Stored data:
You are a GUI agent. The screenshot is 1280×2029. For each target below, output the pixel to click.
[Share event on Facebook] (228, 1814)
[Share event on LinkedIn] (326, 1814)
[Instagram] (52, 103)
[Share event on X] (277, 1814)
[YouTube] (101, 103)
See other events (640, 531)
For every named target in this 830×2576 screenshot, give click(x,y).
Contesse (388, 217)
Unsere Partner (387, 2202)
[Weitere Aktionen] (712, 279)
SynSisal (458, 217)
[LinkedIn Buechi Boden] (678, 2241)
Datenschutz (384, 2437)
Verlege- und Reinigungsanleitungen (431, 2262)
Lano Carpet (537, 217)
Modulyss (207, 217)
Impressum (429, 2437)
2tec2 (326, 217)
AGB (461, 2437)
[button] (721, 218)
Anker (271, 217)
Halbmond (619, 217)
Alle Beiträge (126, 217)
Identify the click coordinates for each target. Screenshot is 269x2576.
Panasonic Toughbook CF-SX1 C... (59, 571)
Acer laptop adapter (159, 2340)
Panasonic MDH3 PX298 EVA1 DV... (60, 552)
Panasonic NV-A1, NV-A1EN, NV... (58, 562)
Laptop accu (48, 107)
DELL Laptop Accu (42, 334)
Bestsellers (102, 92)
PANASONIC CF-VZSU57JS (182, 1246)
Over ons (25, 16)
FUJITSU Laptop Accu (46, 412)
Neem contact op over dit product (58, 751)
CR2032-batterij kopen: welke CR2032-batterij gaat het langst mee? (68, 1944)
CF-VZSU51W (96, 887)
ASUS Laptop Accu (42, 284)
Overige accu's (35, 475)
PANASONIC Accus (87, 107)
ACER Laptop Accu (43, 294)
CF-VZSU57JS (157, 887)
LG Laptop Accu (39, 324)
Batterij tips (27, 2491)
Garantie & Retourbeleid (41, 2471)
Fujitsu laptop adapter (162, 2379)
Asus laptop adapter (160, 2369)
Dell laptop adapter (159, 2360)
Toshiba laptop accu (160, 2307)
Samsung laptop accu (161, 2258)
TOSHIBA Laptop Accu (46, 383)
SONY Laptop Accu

-- BRIEF --
Write out each line above with the word "target".

-- RESPONSE AREA --
You are a GUI agent. The screenshot is 1280×2029. For each target below, output the pixel to click.
For every named target in this 830×2576 screenshot, give click(x,y).
Identify the click coordinates for each target. Screenshot is 269x2576.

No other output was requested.